Agentes virtuais encerram impasse e recusam premiação

O enigma matemático compõe a lista dos sete Problemas do Milênio instituída no ano 2000 pelo Instituto Clay de Matemática com recompensa fixada em um milhão de dólares. O grupo descartou o prêmio.

Os pesquisadores Claude-Louis Navier e George Gabriel Stokes elaboraram expressões matemáticas há cerca de 200 anos para mapear o comportamento de substâncias viscosas. As equações atendem rotinas de engenheiros aeronáuticos no cálculo de correntes de ar em aviões. Meteorologistas aplicam essas mesmas variáveis para projetar tempestades em escala global. As fórmulas continuam integradas ao cotidiano produtivo de indústrias em todo o planeta.

Estrutura dos cálculos formulados a partir das leis de Newton

Os modelos matemáticos formulados pelos cientistas adaptam diretamente para os meios fluidos a segunda lei do movimento de Isaac Newton ao definir a força como o produto da aceleração pela massa em volumes considerados homogêneos e contínuos sob medição pontual constante.

A física classifica matérias em deslocamento contínuo sob a definição comum de fluidos. Essas substâncias assumem trajetórias caóticas ao sofrerem a ação de forças mecânicas externas.
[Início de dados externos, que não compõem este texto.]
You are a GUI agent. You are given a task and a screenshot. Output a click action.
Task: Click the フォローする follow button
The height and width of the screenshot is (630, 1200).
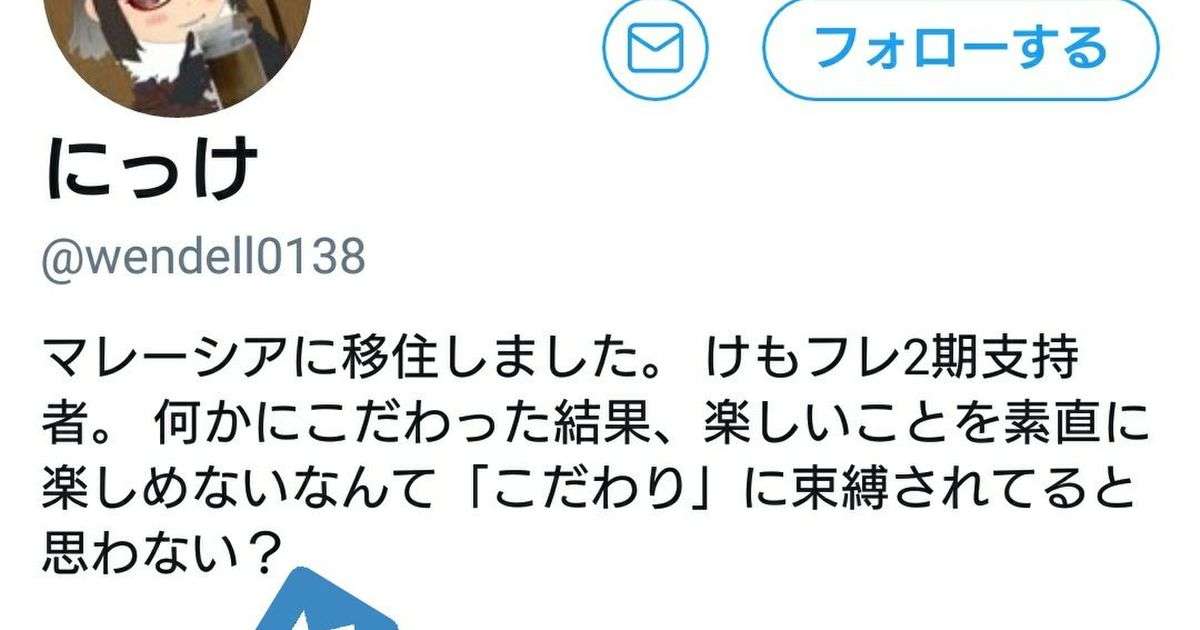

O cálculo de Navier-Stokes padroniza o comportamento dos seguintes elementos naturais:

  • Água em correntezas e bacias hidrográficas;
  • Fuligem dispersa na atmosfera por chaminés;
  • Circulação de sangue dentro do corpo humano;
  • Camadas de magma em movimento no interior da Terra.

O pesquisador Jean Leray demonstrou a presença real de soluções suaves para essas relações em 1934. Permaneceu sem comprovação por mais de nove décadas se o método resistiria sem falhas a condições extremas de velocidade e pressão.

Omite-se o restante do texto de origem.